You can stop there and the shadow will be perfectly fine once it’s dry, but I like the pretty texture so I’d let it sit for a bit (depends on how wet I made I made it, around 20 minutes to an hour) press a paper towel into it to sop up any excess alcohol, and then press the ribbon into it. I start gently to make sure the shadow is firm enough and that I’m not hitting it at an angle, and then lean into it with more force.
Either way, the shadows just need to sit and dry for 12 hours or so. 24 hours is safer if they were extra wet.
For the mini jars, I mixed them up in the jars they came in, which is super convenient. For the full sizes that I partially transferred, I just wish I had a little glass bowl to mix them in. I ended up spending most of my time cleaning out the jars to reuse, which was really annoying. A small bowl would have been easier to wipe clean. The smaller sample baggies got mixed in a spoon.
Here are the rest of the Shiro Cosmetics shadows I pressed. The large (26mm) pans are from my full sizes and the one mini (15mm) is from a sample bag.

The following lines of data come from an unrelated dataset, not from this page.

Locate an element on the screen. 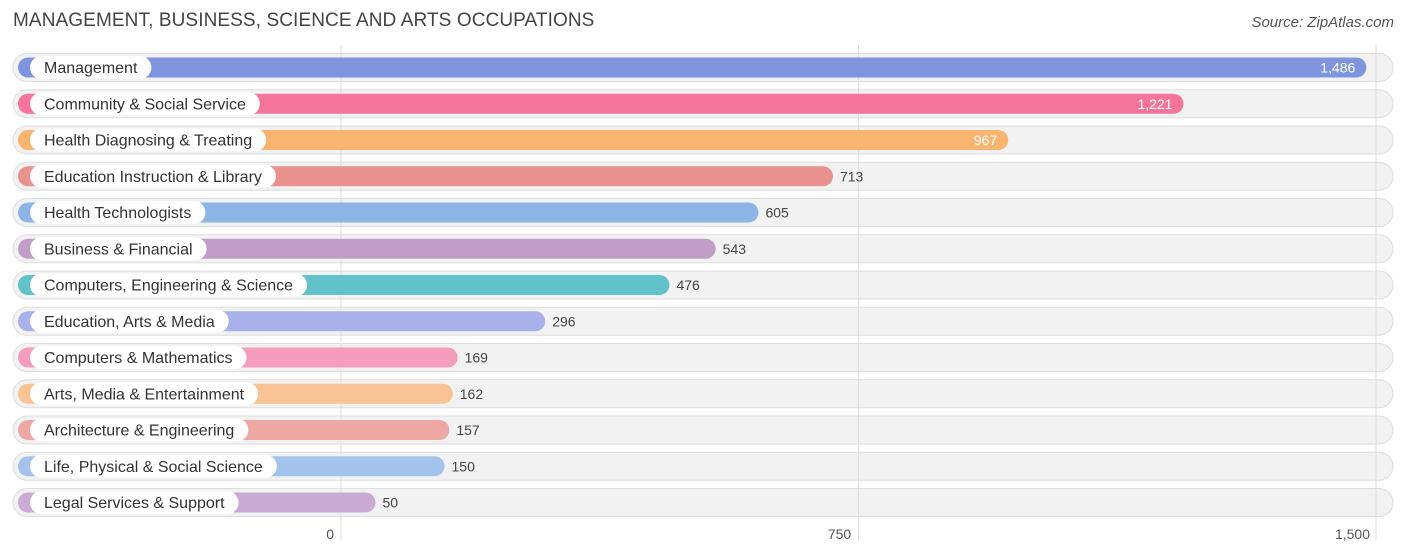  category-label: Community & Social Service is located at coordinates (145, 104). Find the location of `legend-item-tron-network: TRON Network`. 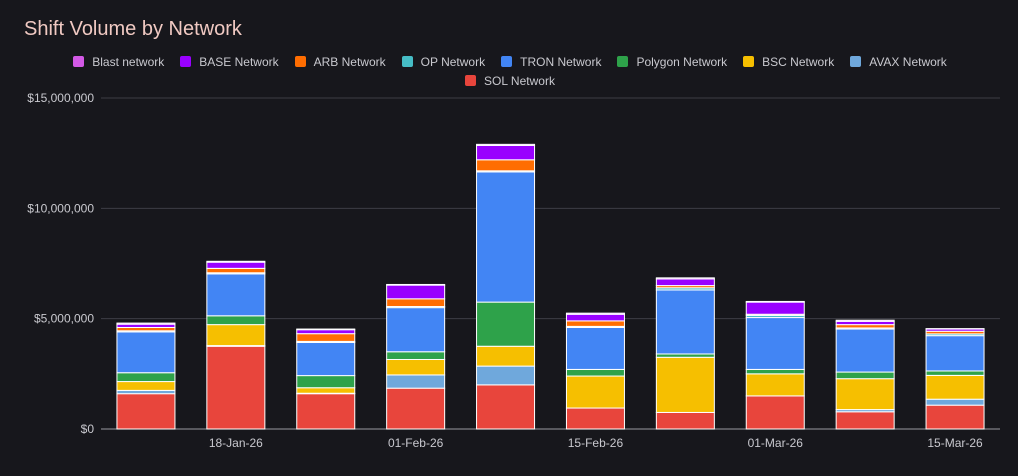

legend-item-tron-network: TRON Network is located at coordinates (552, 62).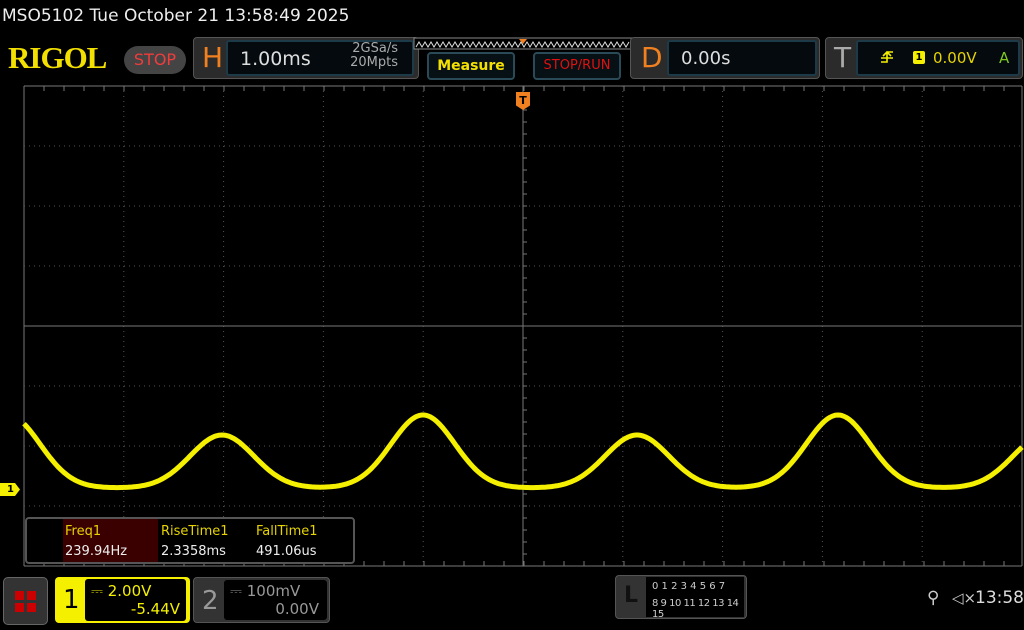 The width and height of the screenshot is (1024, 630). Describe the element at coordinates (1000, 598) in the screenshot. I see `system-clock: 13:58` at that location.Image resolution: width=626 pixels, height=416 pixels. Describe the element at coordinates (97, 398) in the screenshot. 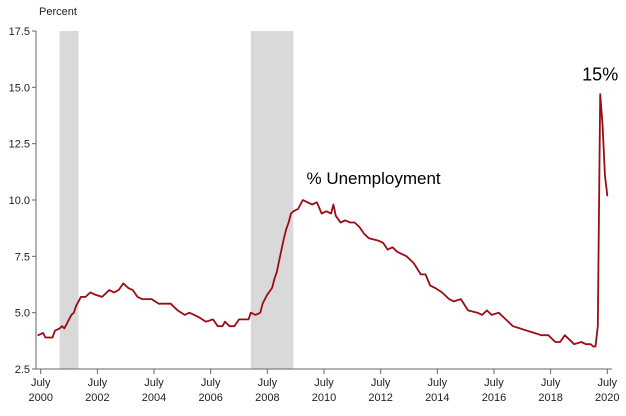

I see `x-tick-year-label: 2002` at that location.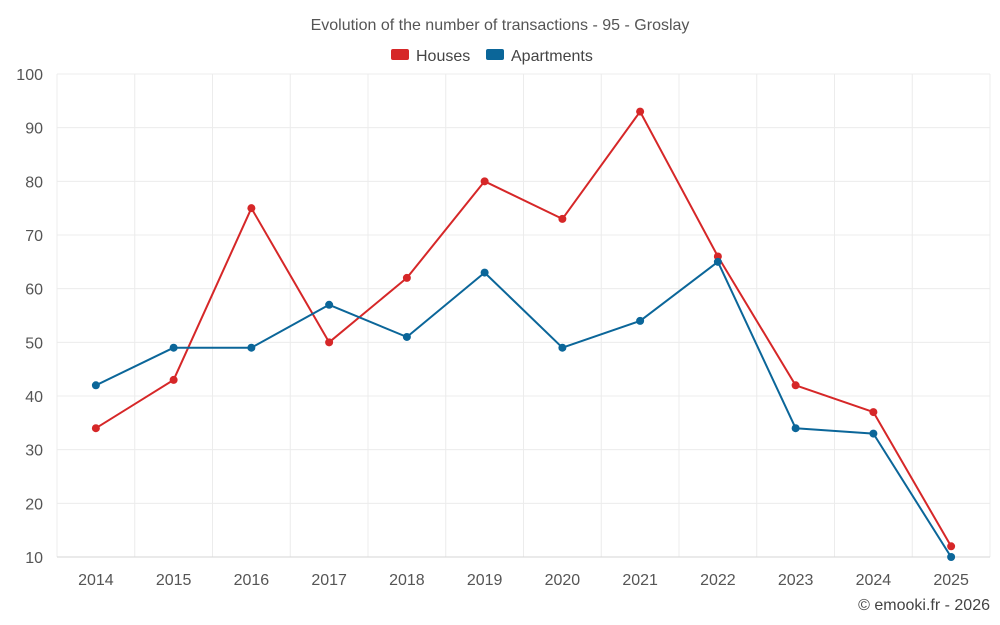 This screenshot has width=1000, height=625. I want to click on x-tick-label: 2025, so click(951, 580).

I had the full collection of Victorian Disco‘s Sailor Scouts collection in mini jars, so they all fit into 15mm pans.
This is my Fyrrinae collection, the majority of which are mini jars which make for very full 15mm pans. The last two on the far right were free samples, which are much smaller amounts of shadow.
My Concrete Minerals collection was mostly full sized, with a couple of sample bags.
And a small collection of DreamWorld Hermetica. These were mostly mini jars, with a couple of sample bags. Some of those mini jars were a little full for 15mm pans, so one of them got dumped into a 26mm pan, and another one created two nearly full 15mm pans (the sage green color in the lower right).
Specifics on the individual brands are to come.
Generally, the color, finish, and quality of each shade seems to have been retained in the pressed versions. The subtleties of each shade are actually more visible in the pressed form than in the loose jars, so it makes it easier to know what color to expect when applied to the skin. For example, I always felt that a lot of the darker Victorian Disco shades looked very similar to each other in the jar, and now they look much more differentiated and true in the pans. So that’s a great benefit, even in addition to the smaller size and more convenient format.
I’ve been playing around with them and for the most part everything seems to have turned out pretty great. I need to go through and methodically swatch all of them, but out of the ones I’ve tried so far, I’ve only really found one that seems kind of hard. On the whole, I’ve been really pleased!
Have you ever tried pressing loose shadows? I would love to hear how it worked for you and whether you discovered any helpful tips!